- ACTIONS TO TAKE:
A. Repeat the part of the Alex Evans article between "starmack@vindy.com" and "his sophomore year.", inclusive.
B. Pick up the article about Alex Evans's three degrees where it stops, and go on with it.

━━ TEXT SECTION

Saturday, May 24, 2014

By jeanne starmack

starmack@vindy.com

brookfield

Like many college freshmen, Alex Evans wasn’t sure what he wanted to pursue during his four years in school.

“When I started at Kent State, I was a biology-chemistry major,” the 22-year-old Hubbard High School graduate said Thursday at his home on Hubbard Thomas Road.

“I wanted to be a pharmacist.”

That changed in his sophomore year.

“I switched to biology and wanted to be a doctor.”

Between his sophomore and junior years, the plan changed again.

He started taking business and public health classes as minors, then realized his interest was strongest in public health and epidemiology, the study of how diseases are spread among populations.

He even had the chance to travel to Geneva, Switzerland, last May for the World Health Assembly, the World Health Organization’s annual forum.

“I was looking at, how do you keep the whole country safe?” he said, as he recalled how the map toward a career unfolded for him and he collected not one, but three undergrad degrees along the route.

Evans graduated from the Kent State University main campus May 10 with a bachelor of public health, a bachelor of science in biology and a bachelor of business management — “You have to look at the business end and the biology end” of public health, he explained.

The business end? Take the cost-benefit analysis of preventing or controlling a disease, he pointed out: Vaccinating the entire country might not be the most cost-effective way to do it.

━━━━
━━ AVAILABLE DATA

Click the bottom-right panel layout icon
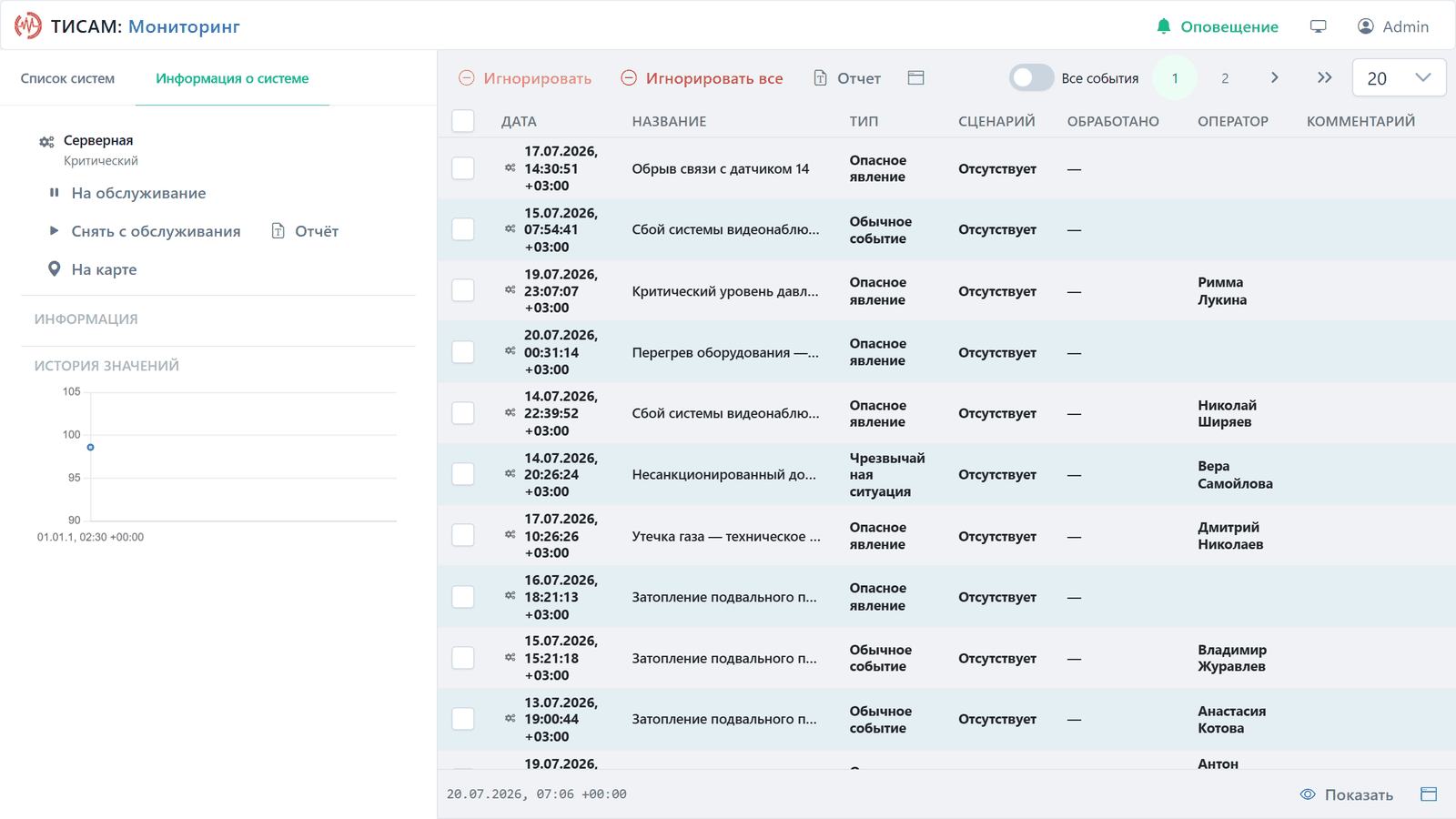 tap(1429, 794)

━━━━
━━ AVAILABLE DATA

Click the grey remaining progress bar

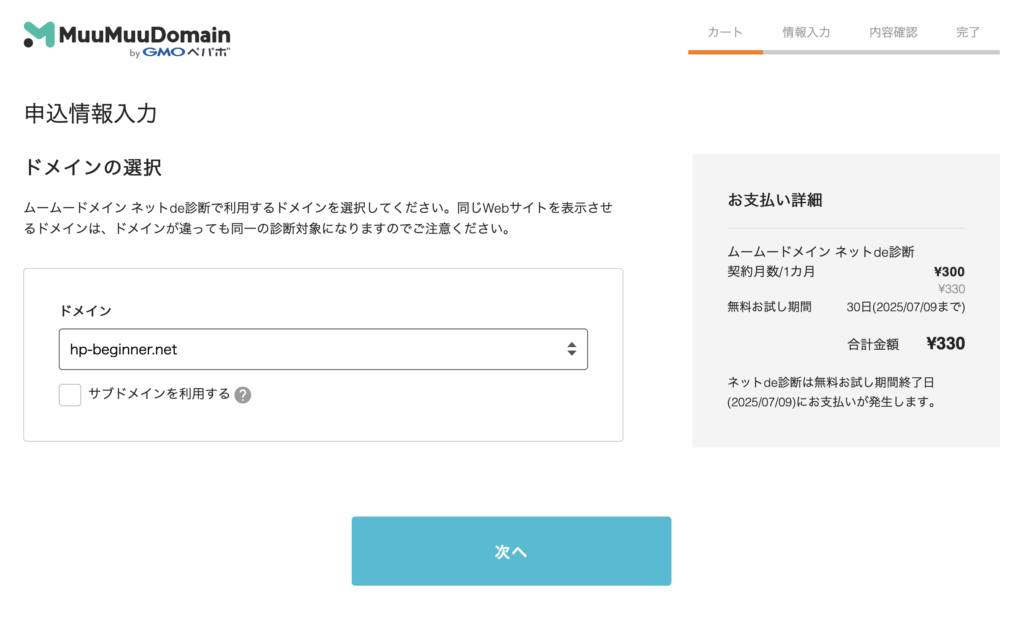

━━━━
━━ AVAILABLE DATA

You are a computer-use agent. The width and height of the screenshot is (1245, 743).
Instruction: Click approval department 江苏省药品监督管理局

━━━━

- EXERCISE RESULTS:
A.
starmack@vindy.com

brookfield

Like many college freshmen, Alex Evans wasn’t sure what he wanted to pursue during his four years in school.

“When I started at Kent State, I was a biology-chemistry major,” the 22-year-old Hubbard High School graduate said Thursday at his home on Hubbard Thomas Road.

“I wanted to be a pharmacist.”

That changed in his sophomore year.

B.
Evans is by no means finished with his academic career.

He will begin this fall at Kent State in the MBA program, working also toward a certificate in health-care facilities with the university’s College of Architecture and Environmental Design.

In the fall of 2015, he’ll begin working toward a master’s in public health at Emory University in Atlanta.

Evans attributes his drive toward academic achievement to his family.

His grandfather, Erwin Mark Evans, was an accounting professor at Youngstown State University.

“I never got to meet him, but the emphasis on education in our family comes from him,” he said.

He also said his parents, Mark and Debby, “expected nothing but my best effort.”

Evans is a member of Kent State University’s Honors College, serving as a student representative to the Honors College Policy Council. He has served as president of Habitat for Humanity, Kent State Chapter, and as treasurer of the Kent State University Student Ambassadors. He also volunteered as a tutor and mentor to other students.